Effect of Chitosan Coating on BSA Adsorption on Bioactive Glasses

Objectives:  To evaluate the effects of chitosan coatings on the in-vitro protein adsorption and release kinetics from bioactive glasses with and without boron-doping (13-93B3 and 13-93B0).

Methods: 13-93B0 and 13-93B3 BG discs were fabricated and sintered at 650 °C (B0) and 540 °C (B3). For BSA release assay, 4-mg BSA was loaded onto sample discs (diameter=13-mm, thickness=1.9-mm) coated with 100-μL 80% or 94% deacetylated (DA) chitosan at concentrations 0.5% and 2%. Uncoated (UC) samples were used as controls. Discs were immersed in 2-mL PBS, which was collected and replenished at time points between 0.5 to 336 hours.  BSA release was evaluated using BCA Protein Assay. For the BSA characterization using FTIR, the spectra of BSA-adsorbed BG discs were subtracted from the spectra of the corresponding no BSA BG with or without chitosan coating. Secondary structures of amide I were resolved using Gaussian peak analysis.    

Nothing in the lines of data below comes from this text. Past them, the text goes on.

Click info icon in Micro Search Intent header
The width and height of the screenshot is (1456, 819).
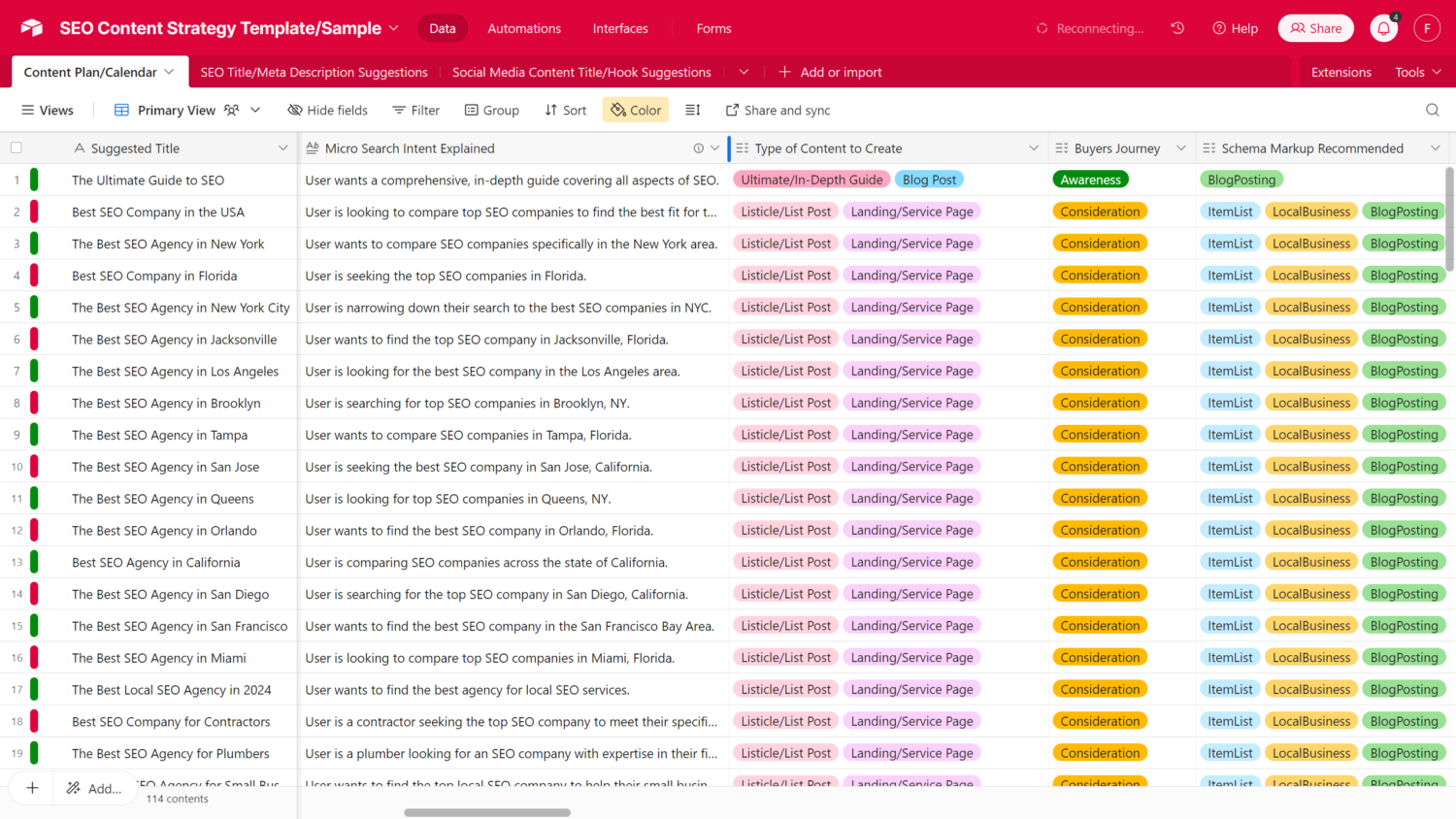698,148
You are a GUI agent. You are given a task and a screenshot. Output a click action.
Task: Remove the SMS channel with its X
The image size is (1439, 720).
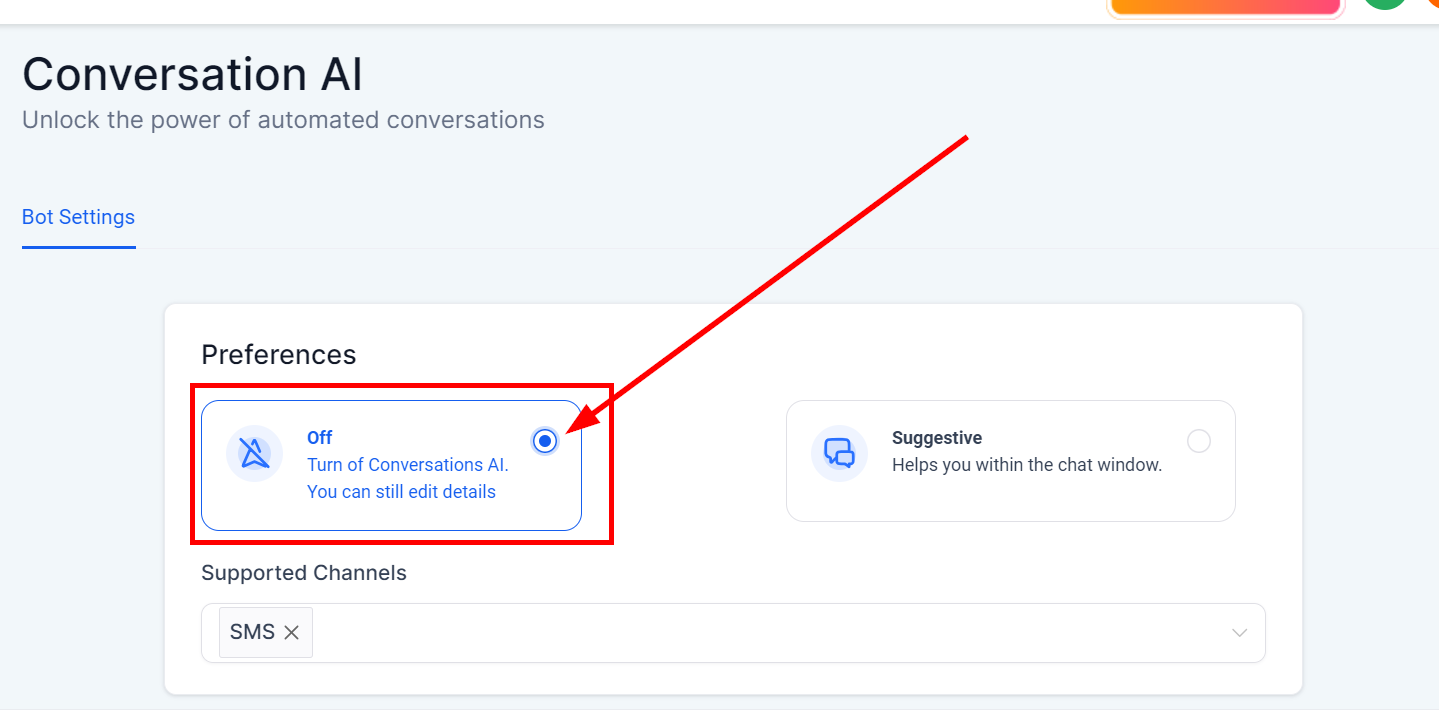tap(291, 632)
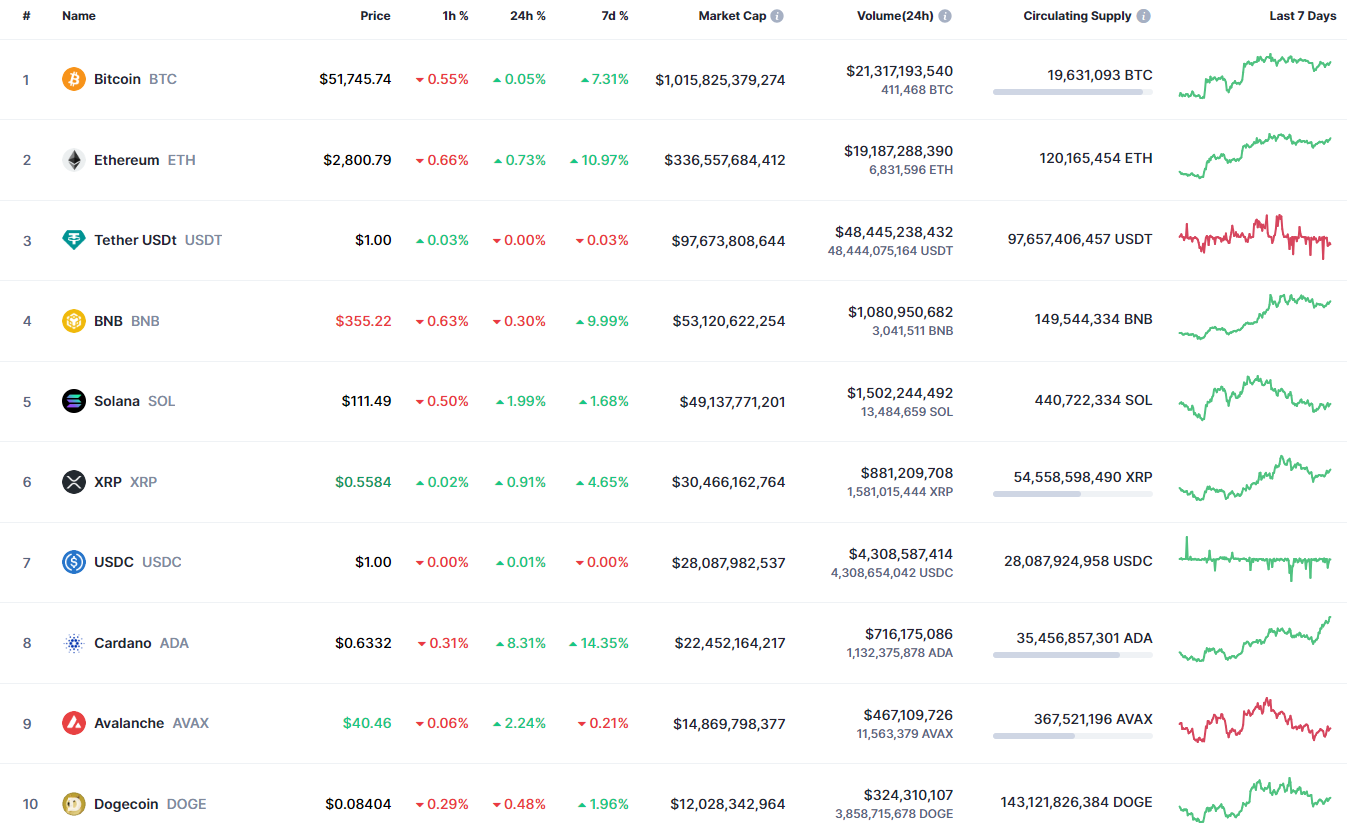Sort the list by Name header
Viewport: 1353px width, 835px height.
coord(78,16)
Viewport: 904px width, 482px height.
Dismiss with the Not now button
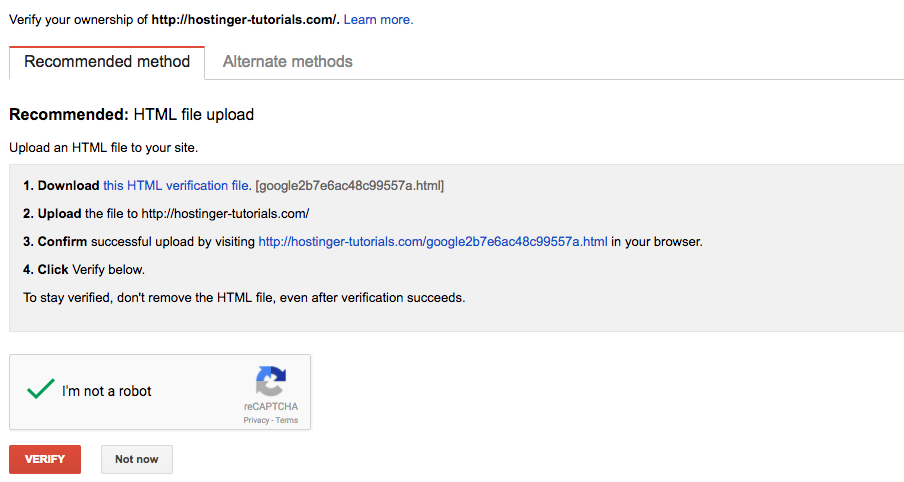tap(136, 459)
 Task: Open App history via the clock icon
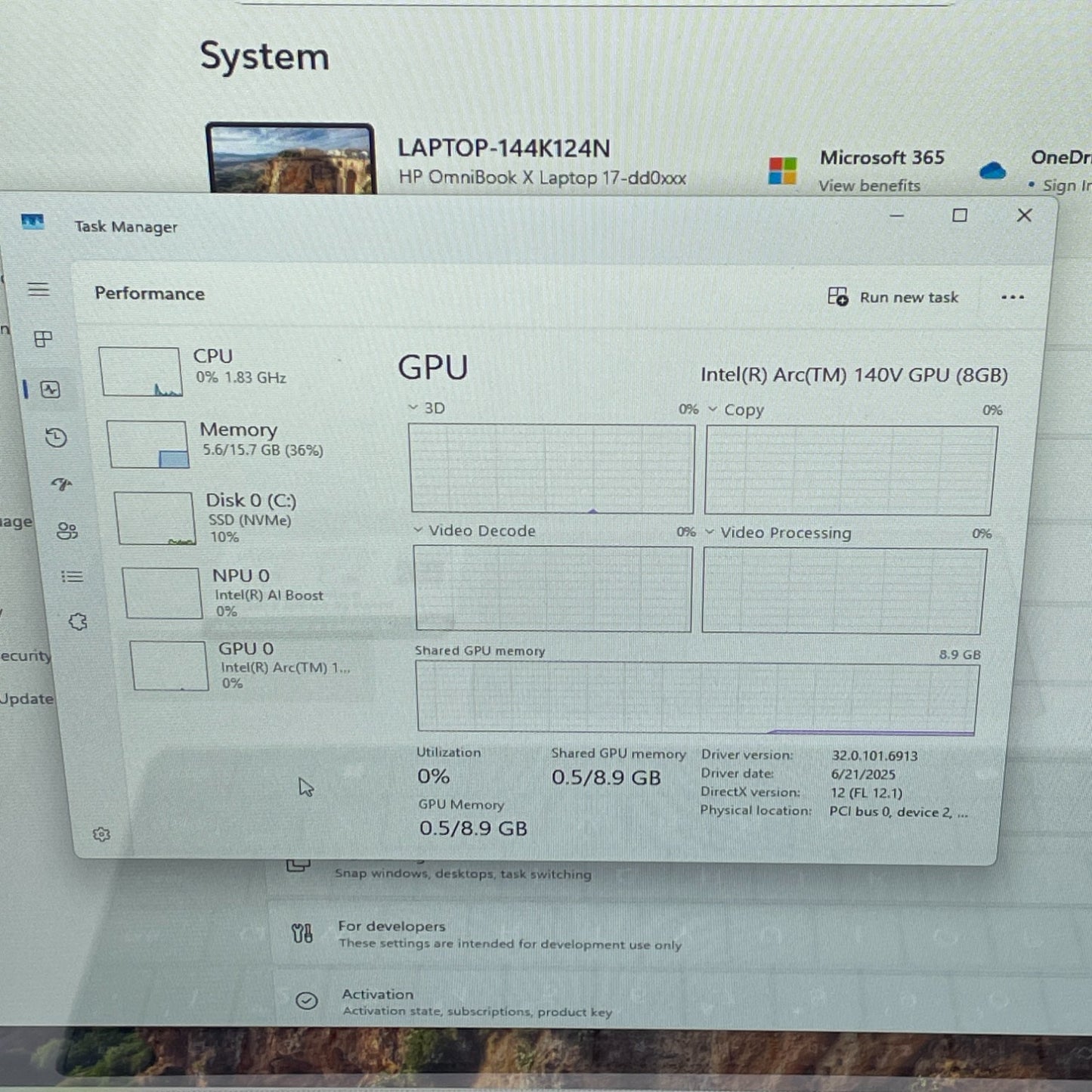point(57,437)
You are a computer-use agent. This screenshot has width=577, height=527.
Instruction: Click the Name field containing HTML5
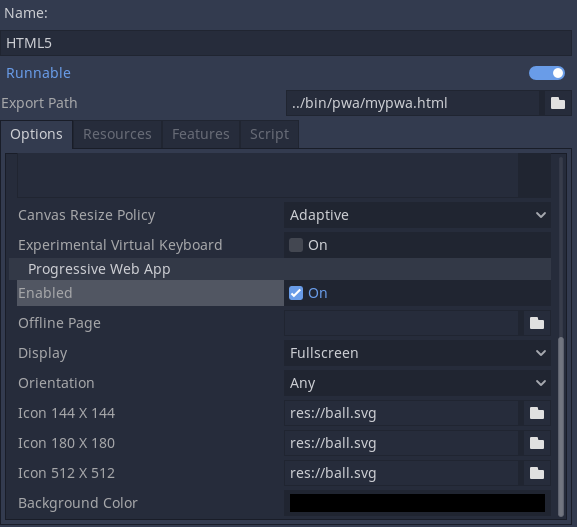click(286, 43)

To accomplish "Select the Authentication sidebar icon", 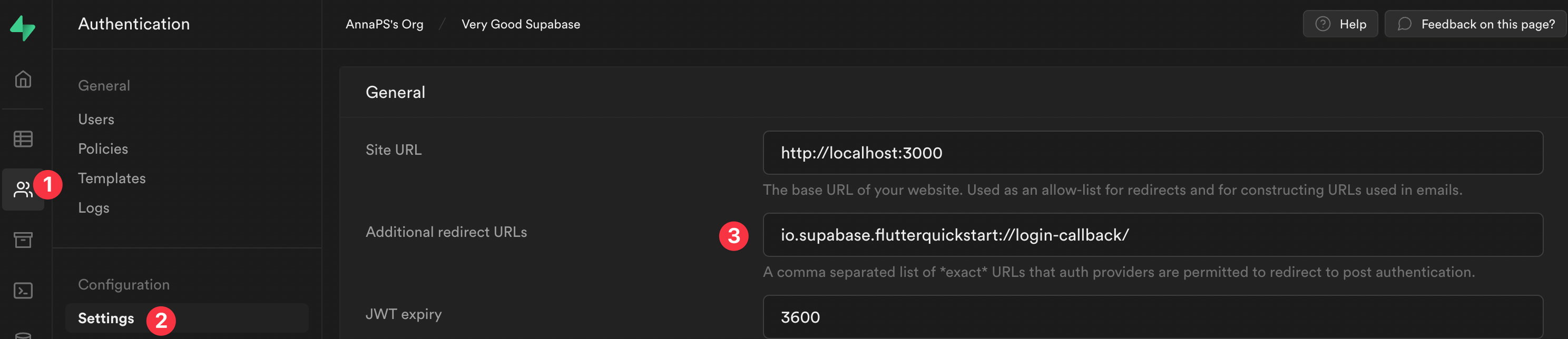I will coord(23,188).
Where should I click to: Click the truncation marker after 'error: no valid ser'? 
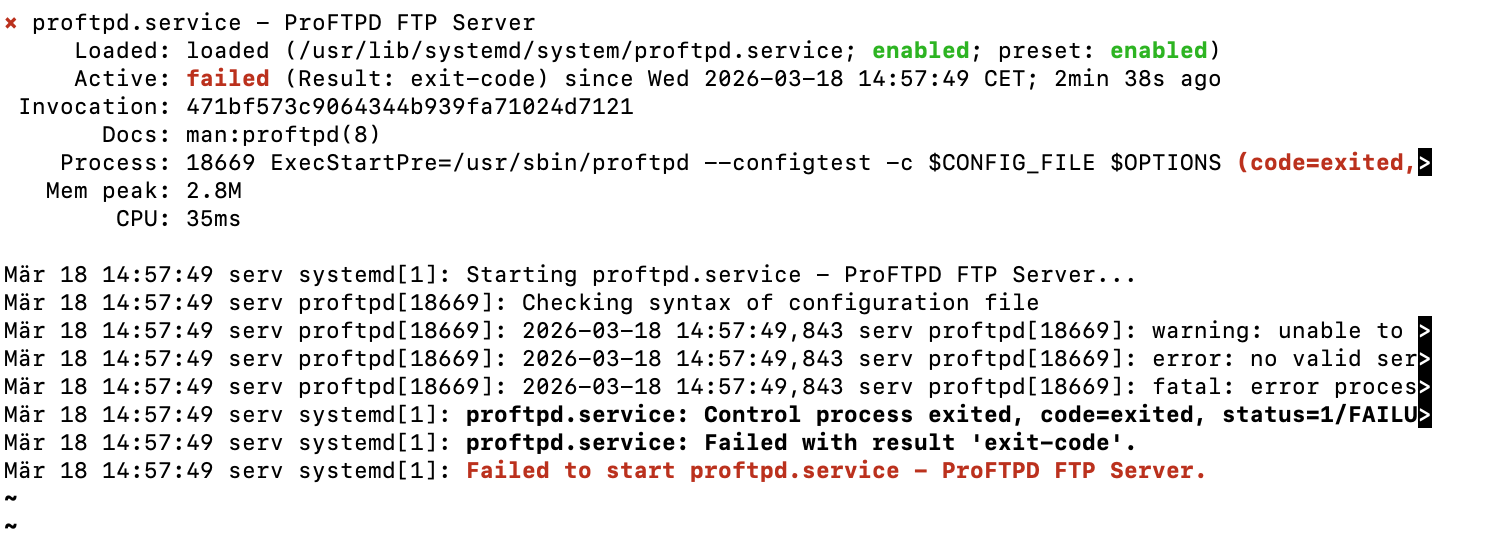pyautogui.click(x=1425, y=359)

Results: 100% protein release occurred by 24-hours for all B3 groups. Chitosan coating delayed 100% release from B0 2-80 and B0 2-94 to 72-hours. 94% DA chitosan coating also prolongs the release time when compared to 80% DA coating. For the FTIR analysis, the α-helical contents of both B0-UC and B3-UC were found to be 15-20% while 2% chitosan coated groups achieved higher α-helical contents (30-40%), in the range of natural BSA in lyophilized form. 

Conclusion:  The faster BSA release in B3 groups of this study matches with the faster degradation properties of B3 when compared to B0.  Chitosan effectively prolonged the release time of BSA. FTIR analysis shows chitosan to prevent protein unfolding on bioactive glass surfaces. Overall, this study indicates that chitosan coating on bioactive glass can inhibit BSA denaturing and prolong BSA release from bioactive glass in vitro.